Líderes mundiais como Emmanuel Macron estão reunidos na Índia para uma cimeira sobre IA, a fim de tentar chegar a um acordo em matéria de governança, depois do compromisso de Paris sobre IA, do ano passado, ter sido considerado "sem sentido".
Líderes mundiais e tecnológicos estão reunidos na Índia, esta semana, para a cimeira global anual sobre IA, que visa estabelecer um quadro unificado para a governança e cooperação internacional em matéria de inteligência artificial (IA).
A AI Impact Summit, em Nova Deli, procura traçar um "roteiro comum para a governança e colaboração global em matéria de IA", num contexto de crescentes preocupações por parte dos especialistas em tecnologia quanto à segurança da IA e de pressão crescente, por parte dos governos, para flexibilizar a supervisão regulamentar desta tecnologia.
A cimeira realizada na Índia marca uma ocasião importante para colocar o Sul Global no mapa da IA.
Mas a iniciativa enfrenta ceticismo após o evento do ano passado. A AI Action Summit, em Paris, que resultou numa declaração que promovia um desenvolvimento mais seguro e responsável da IA, foi criticada por líderes tecnológicos, que a classificaram como "desprovida de qualquer significado" e insuficiente para responder aos potenciais riscos e danos associados à tecnologia.
O Reino Unido recusou-se a assinar o compromisso conjunto, invocando preocupações de segurança nacional.
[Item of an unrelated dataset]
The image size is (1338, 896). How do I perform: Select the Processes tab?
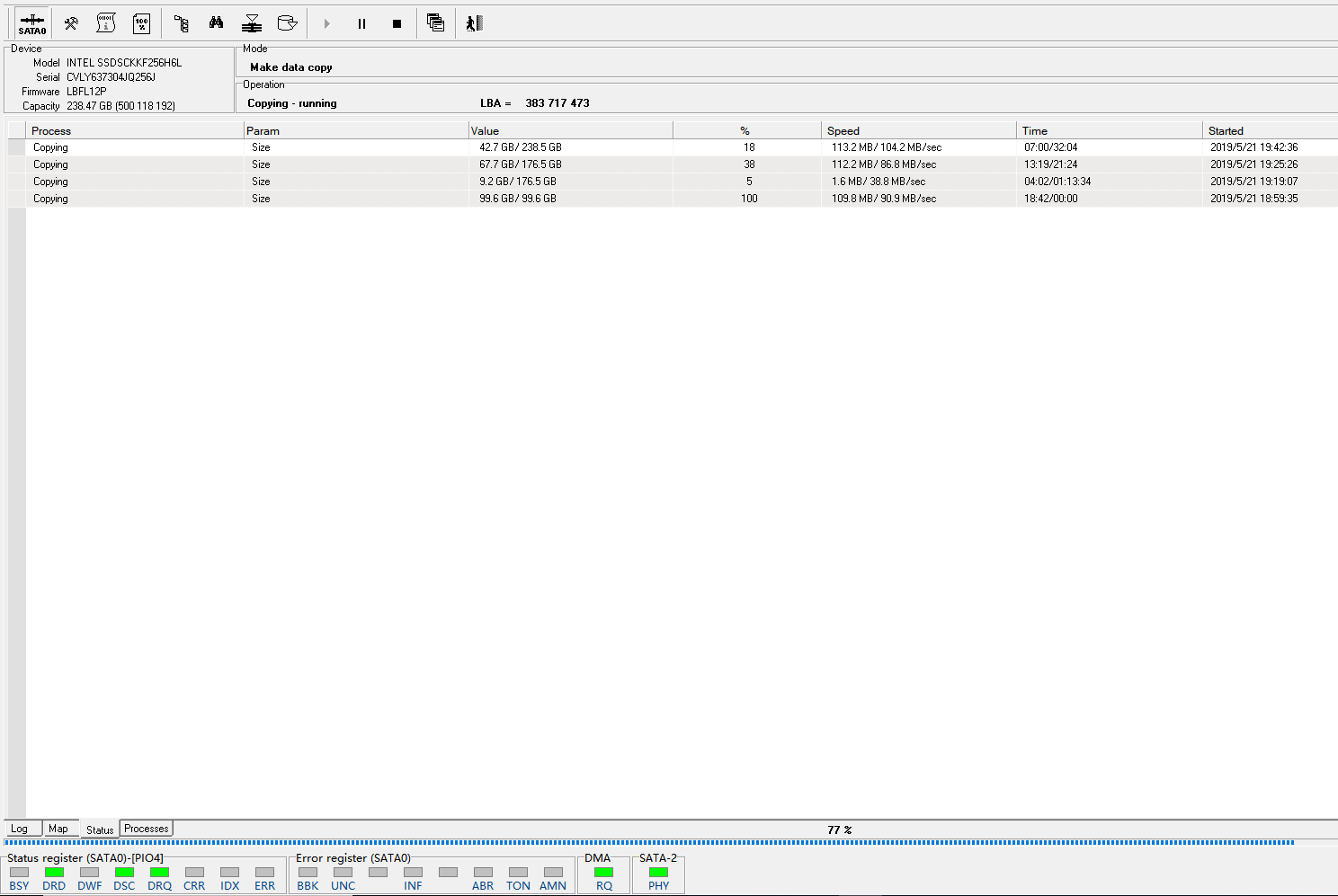(x=146, y=829)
Os Estados Unidos também não assinaram; o país não especificou exatamente por que motivo não subscreveu a doutrina, mas o vice-presidente, JD Vance, avisou os delegados em Paris que o excesso de regulamentação sufocaria a inovação.
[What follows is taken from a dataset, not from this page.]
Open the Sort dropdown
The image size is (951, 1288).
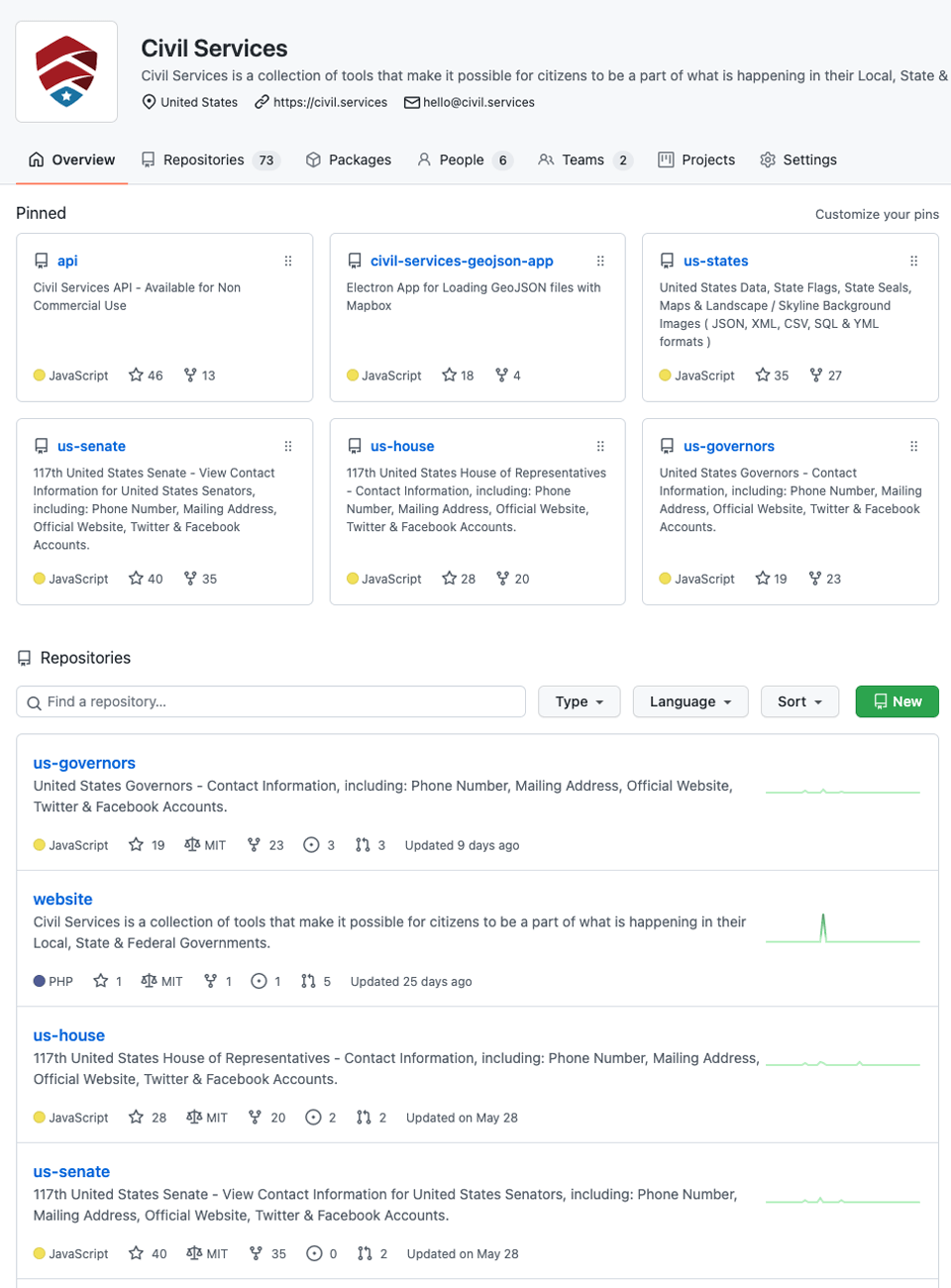point(799,701)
Eis o que está em causa na cimeira na Índia.
Quem participa?
São esperados cerca de 250.000 participantes, entre investigadores, empresas de IA e governos.
Cerca de 20 líderes nacionais, entre os quais o presidente de França, Emmanuel Macron, o primeiro-ministro espanhol, Pedro Sánchez, e o presidente brasileiro, Lula da Silva, deverão marcar presença.
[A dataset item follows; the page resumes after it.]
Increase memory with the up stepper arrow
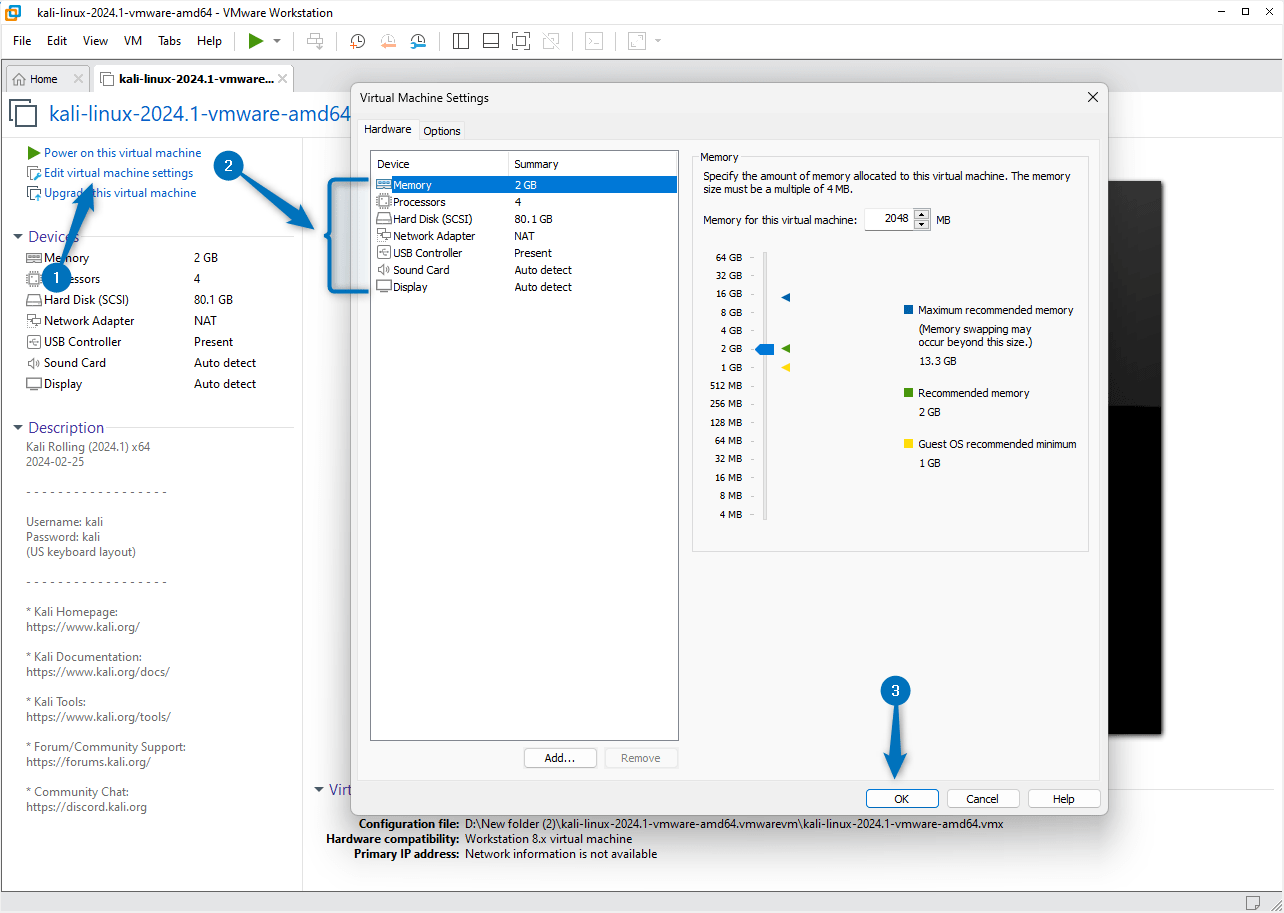This screenshot has width=1284, height=913. pos(922,214)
O primeiro-ministro britânico e o presidente dos EUA, Donald Trump, não deverão participar.
Estarão igualmente presentes 45 delegações ministeriais.
O diretor-executivo da Google, Sundar Pichai, o CEO da Qualcomm, Cristiano Amon, o CEO da OpenAI, Sam Altman, o presidente da Microsoft, Brad Smith, e o "padrinho francês" da IA, Yann LeCun, também devem participar.
Quais são os temas?
A cimeira assenta em três temas – pessoas, planeta e progresso –, que, segundo o governo, definem a abordagem da Índia à cooperação em matéria de IA.
Resta saber como será tratado o tema do planeta, tendo em conta a enorme quantidade de energia necessária para fazer funcionar os grandes modelos de linguagem (LLM).
A cimeira poderá terminar com um compromisso político, e não com um acordo vinculativo, ao contrário de encontros anteriores.
O Sul Global
A Índia, o país mais populoso do mundo, com uma vasta comunidade de startups e um dos mercados digitais que mais crescem, vê a cimeira como uma oportunidade para o Sul Global.
“Esta ocasião é mais uma prova de que o nosso país está a progredir rapidamente no domínio da ciência e da tecnologia”, escreveu, na segunda-feira, o primeiro-ministro indiano, Narendra Modi, na rede social X.
“Isso mostra a capacidade da juventude do nosso país”, acrescentou.
A cimeira não deve enquadrar a inovação e a regulamentação como forças opostas, "a verdadeira tarefa é alinhá-las, garantindo que a ambição seja acompanhada de responsabilidade", disse Gilroy Matthew, diretor de operações da empresa de transformação digital norte-americana UST.
“A posição global da Índia permite-lhe atuar como uma ponte entre países em desenvolvimento e economias desenvolvidas, defendendo uma terceira via para a IA – uma via que privilegia o impacto prático em vez do risco existencial, demonstrando como a IA pode responder a desafios na saúde, na educação e noutros serviços públicos”, indicou à Euronews Next.